Skip to content

Inria-Empenn/shanoir_downloader

Folders and files

NameName
Last commit message
Last commit date

Latest commit

 
 
 
 
 
 
 
 
 
 
 
 
 
 
 
 
 
 
 
 
 
 
 
 
 
 
 
 
 
 
 
 
 
 
 
 
 
 
 
 
 
 
 

Repository files navigation

Shanoir Downloader

Shanoir downloader enables to download datasets, check that the downloaded DICOM content is correct, anonymize, archive and encrypt them.

See python shanoir_downloader_check.py --help for usage information.

The scripts convert_dicoms_to_niftis.py and create_previews.py enable to convert dicoms to niftis and create png previews of the nifti files.

Install

It is advised to install the project in python virtual environment relying either on venv or preferably (mini)conda

Installation with pip

Install python with pip ; then use pip install . to install python dependencies.

Optionally, rename the .env.example to .env and set the variables (shanoir_password, gpg_recipient) to your needs.

See the "Installing DicomAnonymizer" section if you want to use DicomAnonymizer for the dicom anonymization instead of PyDicom.

Installation with conda

Important

This installation method is required if shanoir2bids.py is used

In an active conda virtual environment type

#use pip packages as dependencies
# install missing conda packages (far simpler than using pip)
conda install -c conda-forge -c https://conda.anaconda.org/simpleitk SimpleITK brotli bids-validator certifi charset-normalizer dicom-anonymizer idna importlib-metadata 'numpy<2.0' pandas py7zr pybcj pycryptodomex pyppmd pytz pydicom python-dotenv python-dateutil  requests six texttable tqdm typing_extensions urllib3 zipp pydicom dicom2nifti Pillow  heudiconv git-annex=*=alldep* datalad

Usage

How to download Shanoir datasets ?

There are three scripts to download datasets from a Shanoir instance:

1.shanoir_downloader.py: downloads datasets from a id, a list of ids, or directly from a shanoir search as on the shanoir solr search page,

2.shanoir_downloader_check.py: a more complete tool ; it enables to download datasets (from a csv or excel file containing a list of dataset ids, or directly from a shanoir search as on the shanoir solr search page), verify their content, anonymize them and / or encrypt them.

3.shanoir2bids.py: Download datasets from Shanoir in DICOM format and convert them into datalad datasets in BIDS format. The conversion is parameterised by a configuration file in .json format.

shanoir_downloader_check.py

  • shanoir_downloader_check.py creates two files in the output folder:
    • downloaded_datasets.csv records the successfully downloaded datasets,
    • missing_datasets.csv records the datasets which could not be downloaded.

With those two files, shanoir_downloader_check.py is able to resume a download session (the downloading can be interrupted any time, the tool will not redownload datasets which have already been downloaded).

Note that when downloading from a search text, the tool will only take the 50 first datasets by default (since --page is 0 and --size is 50 by default). Provide the arguments --page and --size to download the search results that you want (you can set --size to a big number if you want to download all search results).

WHAT IS ASKED:
A - From the Shanoir Downloader page, copy the passage starting at "It is advised" and ending at "instead of PyDicom." word for word.
B - Continue the Shanoir Downloader page beyond its last sentence.

RECORDED DATA:
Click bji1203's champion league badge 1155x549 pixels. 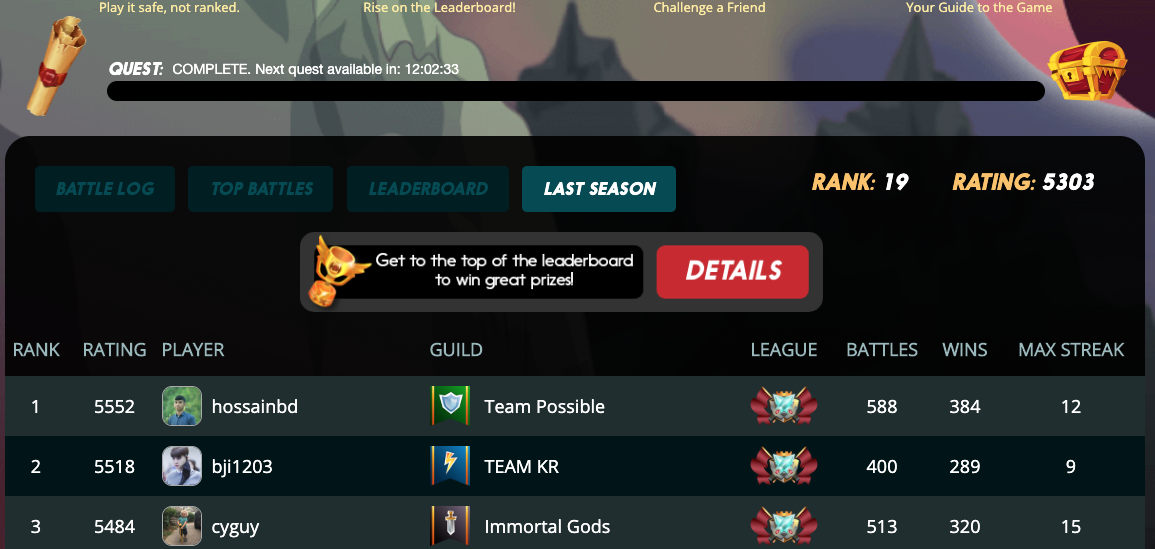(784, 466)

==

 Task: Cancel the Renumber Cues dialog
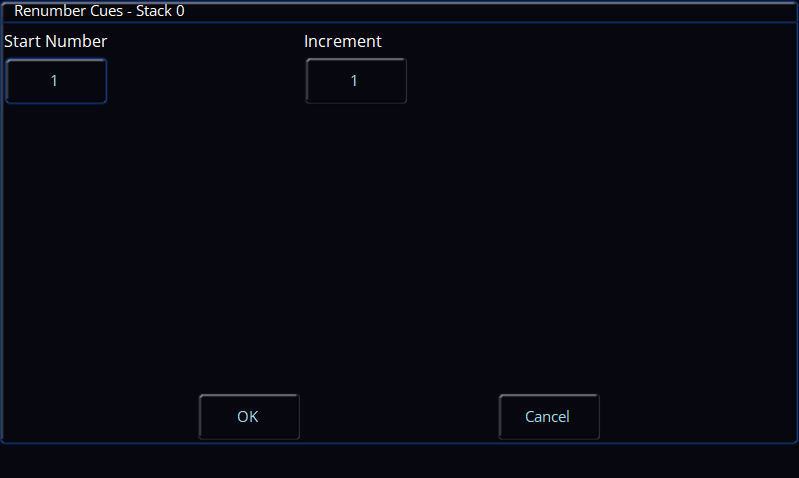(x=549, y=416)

RESPONSES PER TASK:
A -
It is advised to install the project in python virtual environment relying either on venv or preferably (mini)conda

Installation with pip

Install python with pip ; then use pip install . to install python dependencies.

Optionally, rename the .env.example to .env and set the variables (shanoir_password, gpg_recipient) to your needs.

See the "Installing DicomAnonymizer" section if you want to use DicomAnonymizer for the dicom anonymization instead of PyDicom.

B -
Note that the timeout is 4 minutes by default (an timout error is thrown when the download takes more than 4 minutes or the server does not answer within 4 minutes). Use the --timeout argument to increase (or decrease) this duration (useful for big datasets).

Note that the --expert_mode argument enables to create a advanced search (for a specific subject or study with the format subjectName:JohnDoe AND studyName:Study01). Without the expert mode, shanoir will return all datasets containing one of the term in one of their field. See section Search usage below for more information.

See python shanoir_downloader_check.py --help for more information.

You might want to skip the anonymization process and the encryption process with the --skip_anonymization and --skip_encryption arguments respectively (or -sa and -se).

shanoir2bids.py

A .json configuration file must be provided to transform a Shanoir dataset into a BIDS dataset.

-----------------------------[.json configuration file information]-------------------------------
This file will tell the script what Shanoir datasets should be downloaded and how the data will be organised.
The dictionary in the json file must have four keys :

"study_name"  : str, the Shanoir study ID
"subjects"    : list of str, a list of Shanoir subjects
"data_to_bids": list of dict, each dictionary specifies datasets to download and BIDS format with the following keys :
    -> "datasetName": str, Shanoir name for the sequence to search
    -> "bidsDir"    : str, BIDS subdirectory sequence name (eg : "anat", "func" or "dwi", ...)

    -> "bidsName"   : str, BIDS sequence name (eg: "t1w", "acq-b0_dir-AP", ...)

Please refer to the BIDS starter kit for exhaustive templates of filenames. A BIDS compatible example is provided in the file s2b_example_config.json.

To download longitudinal data, a key session and a new entry bidsSession in data_to_bids dictionaries should be defined in the JSON configuration files. Of note, only one session can be downloaded at once. Then, the key session is just a string, not a list as for subjects.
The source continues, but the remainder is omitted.